Short exercise
Reproduce the rows word for word, from the line that contains "Where should I click to: Click" through the line that contains "tap(97, 36)", with both of those lines included.

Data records
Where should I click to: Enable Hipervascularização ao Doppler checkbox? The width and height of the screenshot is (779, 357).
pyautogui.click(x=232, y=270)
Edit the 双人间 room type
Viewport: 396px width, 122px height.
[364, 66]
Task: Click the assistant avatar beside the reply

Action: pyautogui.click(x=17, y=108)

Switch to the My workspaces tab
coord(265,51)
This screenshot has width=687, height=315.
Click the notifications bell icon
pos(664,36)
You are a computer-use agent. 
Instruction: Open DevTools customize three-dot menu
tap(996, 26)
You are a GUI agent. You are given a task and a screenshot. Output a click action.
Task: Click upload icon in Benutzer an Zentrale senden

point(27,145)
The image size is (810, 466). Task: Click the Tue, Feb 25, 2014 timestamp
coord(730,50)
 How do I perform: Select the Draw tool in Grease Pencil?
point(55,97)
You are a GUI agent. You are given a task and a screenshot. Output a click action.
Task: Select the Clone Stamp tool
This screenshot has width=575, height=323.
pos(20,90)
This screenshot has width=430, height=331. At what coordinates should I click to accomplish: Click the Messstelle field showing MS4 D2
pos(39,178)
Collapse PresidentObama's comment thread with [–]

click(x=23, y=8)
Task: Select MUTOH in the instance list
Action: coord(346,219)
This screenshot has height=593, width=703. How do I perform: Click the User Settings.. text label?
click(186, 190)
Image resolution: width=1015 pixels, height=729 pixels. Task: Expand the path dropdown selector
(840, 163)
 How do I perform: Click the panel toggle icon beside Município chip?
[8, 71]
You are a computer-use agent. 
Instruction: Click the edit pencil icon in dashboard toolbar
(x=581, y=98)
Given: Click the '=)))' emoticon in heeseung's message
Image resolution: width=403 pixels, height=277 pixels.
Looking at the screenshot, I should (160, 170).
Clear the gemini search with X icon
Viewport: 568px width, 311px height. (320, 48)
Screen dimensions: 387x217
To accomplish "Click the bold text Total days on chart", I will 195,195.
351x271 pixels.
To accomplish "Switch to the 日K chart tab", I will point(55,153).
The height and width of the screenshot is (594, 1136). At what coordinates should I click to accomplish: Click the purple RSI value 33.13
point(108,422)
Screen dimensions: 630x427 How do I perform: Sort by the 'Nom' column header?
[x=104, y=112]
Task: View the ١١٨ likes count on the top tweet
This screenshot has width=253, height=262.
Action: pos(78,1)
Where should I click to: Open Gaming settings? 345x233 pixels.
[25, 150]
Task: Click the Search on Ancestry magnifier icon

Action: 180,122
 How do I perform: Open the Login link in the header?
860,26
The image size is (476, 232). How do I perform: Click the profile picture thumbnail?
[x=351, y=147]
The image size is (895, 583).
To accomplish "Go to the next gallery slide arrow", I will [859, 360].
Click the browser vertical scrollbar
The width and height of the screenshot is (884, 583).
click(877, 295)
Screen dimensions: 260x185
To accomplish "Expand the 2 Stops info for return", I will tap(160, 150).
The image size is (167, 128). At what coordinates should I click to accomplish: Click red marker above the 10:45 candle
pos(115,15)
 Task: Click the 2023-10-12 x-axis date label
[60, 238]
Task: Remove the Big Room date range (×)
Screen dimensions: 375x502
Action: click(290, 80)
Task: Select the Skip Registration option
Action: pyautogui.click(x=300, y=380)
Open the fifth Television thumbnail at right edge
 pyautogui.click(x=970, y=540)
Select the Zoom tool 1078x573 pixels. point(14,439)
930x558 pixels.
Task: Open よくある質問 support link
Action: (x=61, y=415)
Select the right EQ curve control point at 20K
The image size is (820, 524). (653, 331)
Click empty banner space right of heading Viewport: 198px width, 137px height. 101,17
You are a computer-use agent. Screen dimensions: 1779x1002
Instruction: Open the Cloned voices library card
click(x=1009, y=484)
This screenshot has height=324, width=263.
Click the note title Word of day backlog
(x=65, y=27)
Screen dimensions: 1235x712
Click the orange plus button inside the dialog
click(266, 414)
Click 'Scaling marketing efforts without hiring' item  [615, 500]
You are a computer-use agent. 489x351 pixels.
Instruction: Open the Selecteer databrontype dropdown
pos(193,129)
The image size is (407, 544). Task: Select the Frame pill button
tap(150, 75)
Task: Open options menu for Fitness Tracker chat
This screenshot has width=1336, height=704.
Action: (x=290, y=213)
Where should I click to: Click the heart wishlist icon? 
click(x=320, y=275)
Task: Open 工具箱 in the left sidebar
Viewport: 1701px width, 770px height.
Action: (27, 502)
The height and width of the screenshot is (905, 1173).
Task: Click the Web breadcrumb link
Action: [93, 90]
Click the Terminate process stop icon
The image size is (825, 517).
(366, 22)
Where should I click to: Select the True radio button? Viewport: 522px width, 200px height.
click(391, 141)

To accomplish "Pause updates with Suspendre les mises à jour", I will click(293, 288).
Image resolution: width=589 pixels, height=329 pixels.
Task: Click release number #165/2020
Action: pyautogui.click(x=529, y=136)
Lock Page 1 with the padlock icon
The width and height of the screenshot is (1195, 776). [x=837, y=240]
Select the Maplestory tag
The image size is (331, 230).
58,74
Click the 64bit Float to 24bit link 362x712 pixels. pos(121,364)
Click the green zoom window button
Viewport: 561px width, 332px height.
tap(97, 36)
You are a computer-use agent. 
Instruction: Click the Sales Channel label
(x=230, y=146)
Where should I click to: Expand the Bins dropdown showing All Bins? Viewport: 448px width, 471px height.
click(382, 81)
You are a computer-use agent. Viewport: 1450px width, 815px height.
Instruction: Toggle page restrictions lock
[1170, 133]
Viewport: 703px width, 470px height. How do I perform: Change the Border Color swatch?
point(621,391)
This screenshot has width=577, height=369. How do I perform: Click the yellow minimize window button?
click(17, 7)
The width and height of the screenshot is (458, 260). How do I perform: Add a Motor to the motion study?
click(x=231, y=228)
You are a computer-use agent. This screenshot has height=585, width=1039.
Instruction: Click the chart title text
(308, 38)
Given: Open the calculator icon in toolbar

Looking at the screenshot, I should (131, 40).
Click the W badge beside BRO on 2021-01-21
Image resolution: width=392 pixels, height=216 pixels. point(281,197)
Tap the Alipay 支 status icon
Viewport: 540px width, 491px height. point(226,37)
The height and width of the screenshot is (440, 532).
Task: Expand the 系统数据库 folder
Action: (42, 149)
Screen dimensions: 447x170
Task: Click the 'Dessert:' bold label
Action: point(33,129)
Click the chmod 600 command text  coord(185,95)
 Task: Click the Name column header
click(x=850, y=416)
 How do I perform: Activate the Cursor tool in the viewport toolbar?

Solution below
Where should I click to: Click the heart wishlist icon? 
click(x=320, y=275)
Task: Open 工具箱 in the left sidebar
Viewport: 1701px width, 770px height.
Action: (27, 502)
The height and width of the screenshot is (905, 1173).
Task: Click the Web breadcrumb link
Action: [93, 90]
Click the Terminate process stop icon
The image size is (825, 517).
(366, 22)
Where should I click to: Select the True radio button? Viewport: 522px width, 200px height.
click(391, 141)

To accomplish "Pause updates with Suspendre les mises à jour", I will click(293, 288).
Image resolution: width=589 pixels, height=329 pixels.
Task: Click release number #165/2020
Action: pyautogui.click(x=529, y=136)
Lock Page 1 with the padlock icon
The width and height of the screenshot is (1195, 776). [x=837, y=240]
Select the Maplestory tag
The image size is (331, 230).
58,74
Click the 64bit Float to 24bit link 362x712 pixels. pos(121,364)
Click the green zoom window button
Viewport: 561px width, 332px height.
tap(97, 36)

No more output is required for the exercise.